→ What is expected:
All of the entries need to be set down exactly as they read.

→ Data for this task:
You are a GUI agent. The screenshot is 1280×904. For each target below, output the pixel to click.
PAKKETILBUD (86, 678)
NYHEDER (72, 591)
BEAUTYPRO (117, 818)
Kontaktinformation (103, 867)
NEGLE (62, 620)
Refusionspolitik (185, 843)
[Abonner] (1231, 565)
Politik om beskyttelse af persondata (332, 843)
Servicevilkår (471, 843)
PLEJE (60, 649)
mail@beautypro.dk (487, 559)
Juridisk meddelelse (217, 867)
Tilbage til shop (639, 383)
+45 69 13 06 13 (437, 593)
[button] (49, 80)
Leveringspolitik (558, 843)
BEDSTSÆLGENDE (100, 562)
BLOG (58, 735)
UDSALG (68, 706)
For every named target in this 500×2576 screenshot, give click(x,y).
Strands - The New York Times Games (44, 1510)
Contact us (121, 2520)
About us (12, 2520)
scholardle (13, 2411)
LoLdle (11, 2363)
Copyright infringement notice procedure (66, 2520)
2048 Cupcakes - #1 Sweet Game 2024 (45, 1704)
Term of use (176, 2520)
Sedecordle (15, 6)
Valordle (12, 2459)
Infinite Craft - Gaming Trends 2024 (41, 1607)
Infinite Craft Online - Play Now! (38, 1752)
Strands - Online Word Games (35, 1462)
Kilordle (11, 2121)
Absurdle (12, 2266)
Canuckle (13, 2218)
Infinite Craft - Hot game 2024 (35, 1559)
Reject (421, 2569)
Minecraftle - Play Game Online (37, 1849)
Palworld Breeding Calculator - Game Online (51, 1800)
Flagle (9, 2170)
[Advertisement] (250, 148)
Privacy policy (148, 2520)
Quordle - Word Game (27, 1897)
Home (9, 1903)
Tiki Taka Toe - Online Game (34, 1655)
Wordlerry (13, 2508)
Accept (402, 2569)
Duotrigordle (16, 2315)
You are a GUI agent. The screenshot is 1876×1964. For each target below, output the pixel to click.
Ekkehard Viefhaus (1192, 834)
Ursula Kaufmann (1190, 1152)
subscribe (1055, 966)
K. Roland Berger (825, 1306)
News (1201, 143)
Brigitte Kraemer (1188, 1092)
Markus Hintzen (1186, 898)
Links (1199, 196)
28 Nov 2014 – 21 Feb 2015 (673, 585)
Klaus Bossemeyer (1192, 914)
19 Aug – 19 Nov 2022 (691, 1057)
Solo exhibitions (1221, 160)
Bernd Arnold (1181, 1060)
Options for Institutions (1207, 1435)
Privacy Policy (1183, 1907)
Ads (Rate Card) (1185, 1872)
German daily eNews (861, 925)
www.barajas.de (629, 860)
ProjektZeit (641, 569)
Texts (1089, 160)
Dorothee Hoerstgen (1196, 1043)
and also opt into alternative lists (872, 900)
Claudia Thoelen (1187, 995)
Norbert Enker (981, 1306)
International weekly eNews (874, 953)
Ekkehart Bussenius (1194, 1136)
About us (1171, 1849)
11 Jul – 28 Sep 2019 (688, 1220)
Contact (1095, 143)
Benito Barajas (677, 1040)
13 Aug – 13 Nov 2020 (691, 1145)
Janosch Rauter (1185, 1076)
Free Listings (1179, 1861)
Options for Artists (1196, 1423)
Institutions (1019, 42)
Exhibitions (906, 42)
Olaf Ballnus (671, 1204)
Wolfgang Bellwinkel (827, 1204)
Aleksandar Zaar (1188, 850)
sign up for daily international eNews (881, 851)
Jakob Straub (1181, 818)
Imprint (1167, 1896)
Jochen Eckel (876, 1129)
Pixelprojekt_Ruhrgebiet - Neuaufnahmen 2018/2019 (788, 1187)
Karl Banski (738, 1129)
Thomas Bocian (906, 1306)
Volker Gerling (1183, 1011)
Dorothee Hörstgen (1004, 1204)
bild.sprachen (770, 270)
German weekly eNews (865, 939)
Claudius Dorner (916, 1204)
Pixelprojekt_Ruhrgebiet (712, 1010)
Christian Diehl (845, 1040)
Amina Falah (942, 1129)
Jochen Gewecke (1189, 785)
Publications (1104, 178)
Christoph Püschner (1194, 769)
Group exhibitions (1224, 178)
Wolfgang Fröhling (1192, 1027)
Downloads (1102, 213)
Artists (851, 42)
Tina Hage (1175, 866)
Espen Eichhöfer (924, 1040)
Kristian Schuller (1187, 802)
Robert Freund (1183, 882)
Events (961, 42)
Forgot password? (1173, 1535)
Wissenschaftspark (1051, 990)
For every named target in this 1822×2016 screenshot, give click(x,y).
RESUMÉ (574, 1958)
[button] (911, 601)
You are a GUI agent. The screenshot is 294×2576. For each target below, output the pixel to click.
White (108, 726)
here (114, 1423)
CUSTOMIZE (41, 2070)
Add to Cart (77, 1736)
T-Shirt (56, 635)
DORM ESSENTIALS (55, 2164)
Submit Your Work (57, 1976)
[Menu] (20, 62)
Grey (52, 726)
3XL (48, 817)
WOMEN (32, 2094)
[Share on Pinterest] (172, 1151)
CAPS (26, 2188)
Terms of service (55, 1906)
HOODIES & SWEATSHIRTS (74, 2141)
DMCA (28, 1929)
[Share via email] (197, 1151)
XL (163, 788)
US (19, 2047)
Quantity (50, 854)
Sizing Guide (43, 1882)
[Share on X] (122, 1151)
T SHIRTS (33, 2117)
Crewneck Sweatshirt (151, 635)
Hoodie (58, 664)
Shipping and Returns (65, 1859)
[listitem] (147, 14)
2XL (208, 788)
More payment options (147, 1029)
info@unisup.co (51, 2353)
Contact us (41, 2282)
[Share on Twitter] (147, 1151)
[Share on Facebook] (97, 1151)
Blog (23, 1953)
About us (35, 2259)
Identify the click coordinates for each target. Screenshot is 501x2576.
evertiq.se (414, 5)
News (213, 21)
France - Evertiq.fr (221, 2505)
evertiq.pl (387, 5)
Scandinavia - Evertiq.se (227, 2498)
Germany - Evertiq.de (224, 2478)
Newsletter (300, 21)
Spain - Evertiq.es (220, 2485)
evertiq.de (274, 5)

→ Your response:
You are a GUI agent. The screenshot is 1280×904. For each target below, output the pixel to click.
PAKKETILBUD (86, 678)
NYHEDER (72, 591)
BEAUTYPRO (117, 818)
Kontaktinformation (103, 867)
NEGLE (62, 620)
Refusionspolitik (185, 843)
[Abonner] (1231, 565)
Politik om beskyttelse af persondata (332, 843)
Servicevilkår (471, 843)
PLEJE (60, 649)
mail@beautypro.dk (487, 559)
Juridisk meddelelse (217, 867)
Tilbage til shop (639, 383)
+45 69 13 06 13 (437, 593)
[button] (49, 80)
Leveringspolitik (558, 843)
BEDSTSÆLGENDE (100, 562)
BLOG (58, 735)
UDSALG (68, 706)
For every named target in this 500×2576 screenshot, give click(x,y).
Strands - The New York Times Games (44, 1510)
Contact us (121, 2520)
About us (12, 2520)
scholardle (13, 2411)
LoLdle (11, 2363)
Copyright infringement notice procedure (66, 2520)
2048 Cupcakes - #1 Sweet Game 2024 (45, 1704)
Term of use (176, 2520)
Sedecordle (15, 6)
Valordle (12, 2459)
Infinite Craft - Gaming Trends 2024 (41, 1607)
Infinite Craft Online - Play Now! (38, 1752)
Strands - Online Word Games (35, 1462)
Kilordle (11, 2121)
Absurdle (12, 2266)
Canuckle (13, 2218)
Infinite Craft - Hot game 2024 (35, 1559)
Reject (421, 2569)
Minecraftle - Play Game Online (37, 1849)
Palworld Breeding Calculator - Game Online (51, 1800)
Flagle (9, 2170)
[Advertisement] (250, 148)
Privacy policy (148, 2520)
Quordle - Word Game (27, 1897)
Home (9, 1903)
Tiki Taka Toe - Online Game (34, 1655)
Wordlerry (13, 2508)
Accept (402, 2569)
Duotrigordle (16, 2315)
You are a GUI agent. The screenshot is 1876×1964. For each target below, output the pixel to click.
Ekkehard Viefhaus (1192, 834)
Ursula Kaufmann (1190, 1152)
subscribe (1055, 966)
K. Roland Berger (825, 1306)
News (1201, 143)
Brigitte Kraemer (1188, 1092)
Markus Hintzen (1186, 898)
Links (1199, 196)
28 Nov 2014 – 21 Feb 2015 (673, 585)
Klaus Bossemeyer (1192, 914)
19 Aug – 19 Nov 2022 (691, 1057)
Solo exhibitions (1221, 160)
Bernd Arnold (1181, 1060)
Options for Institutions (1207, 1435)
Privacy Policy (1183, 1907)
Ads (Rate Card) (1185, 1872)
German daily eNews (861, 925)
www.barajas.de (629, 860)
ProjektZeit (641, 569)
Texts (1089, 160)
Dorothee Hoerstgen (1196, 1043)
and also opt into alternative lists (872, 900)
Claudia Thoelen (1187, 995)
Norbert Enker (981, 1306)
International weekly eNews (874, 953)
Ekkehart Bussenius (1194, 1136)
About us (1171, 1849)
11 Jul – 28 Sep 2019 (688, 1220)
Contact (1095, 143)
Benito Barajas (677, 1040)
13 Aug – 13 Nov 2020 (691, 1145)
Janosch Rauter (1185, 1076)
Free Listings (1179, 1861)
Options for Artists (1196, 1423)
Institutions (1019, 42)
Exhibitions (906, 42)
Olaf Ballnus (671, 1204)
Wolfgang Bellwinkel (827, 1204)
Aleksandar Zaar (1188, 850)
sign up for daily international eNews (881, 851)
Jakob Straub (1181, 818)
Imprint (1167, 1896)
Jochen Eckel (876, 1129)
Pixelprojekt_Ruhrgebiet - Neuaufnahmen 2018/2019 (788, 1187)
Karl Banski (738, 1129)
Thomas Bocian (906, 1306)
Volker Gerling (1183, 1011)
Dorothee Hörstgen (1004, 1204)
bild.sprachen (770, 270)
German weekly eNews (865, 939)
Claudius Dorner (916, 1204)
Pixelprojekt_Ruhrgebiet (712, 1010)
Christian Diehl (845, 1040)
Amina Falah (942, 1129)
Jochen Gewecke (1189, 785)
Publications (1104, 178)
Christoph Püschner (1194, 769)
Group exhibitions (1224, 178)
Wolfgang Fröhling (1192, 1027)
Downloads (1102, 213)
Artists (851, 42)
Tina Hage (1175, 866)
Espen Eichhöfer (924, 1040)
Kristian Schuller (1187, 802)
Robert Freund (1183, 882)
Events (961, 42)
Forgot password? (1173, 1535)
Wissenschaftspark (1051, 990)
For every named target in this 1822×2016 screenshot, give click(x,y).
RESUMÉ (574, 1958)
[button] (911, 601)
You are a GUI agent. The screenshot is 294×2576. For each target below, output the pixel to click.
White (108, 726)
here (114, 1423)
CUSTOMIZE (41, 2070)
Add to Cart (77, 1736)
T-Shirt (56, 635)
DORM ESSENTIALS (55, 2164)
Submit Your Work (57, 1976)
[Menu] (20, 62)
Grey (52, 726)
3XL (48, 817)
WOMEN (32, 2094)
[Share on Pinterest] (172, 1151)
CAPS (26, 2188)
Terms of service (55, 1906)
HOODIES & SWEATSHIRTS (74, 2141)
DMCA (28, 1929)
[Share via email] (197, 1151)
XL (163, 788)
US (19, 2047)
Quantity (50, 854)
Sizing Guide (43, 1882)
[Share on X] (122, 1151)
T SHIRTS (33, 2117)
Crewneck Sweatshirt (151, 635)
Hoodie (58, 664)
Shipping and Returns (65, 1859)
[listitem] (147, 14)
2XL (208, 788)
More payment options (147, 1029)
info@unisup.co (51, 2353)
Contact us (41, 2282)
[Share on Twitter] (147, 1151)
[Share on Facebook] (97, 1151)
Blog (23, 1953)
About us (35, 2259)
Identify the click coordinates for each target. Screenshot is 501x2576.
evertiq.se (414, 5)
News (213, 21)
France - Evertiq.fr (221, 2505)
evertiq.pl (387, 5)
Scandinavia - Evertiq.se (227, 2498)
Germany - Evertiq.de (224, 2478)
Newsletter (300, 21)
Spain - Evertiq.es (220, 2485)
evertiq.de (274, 5)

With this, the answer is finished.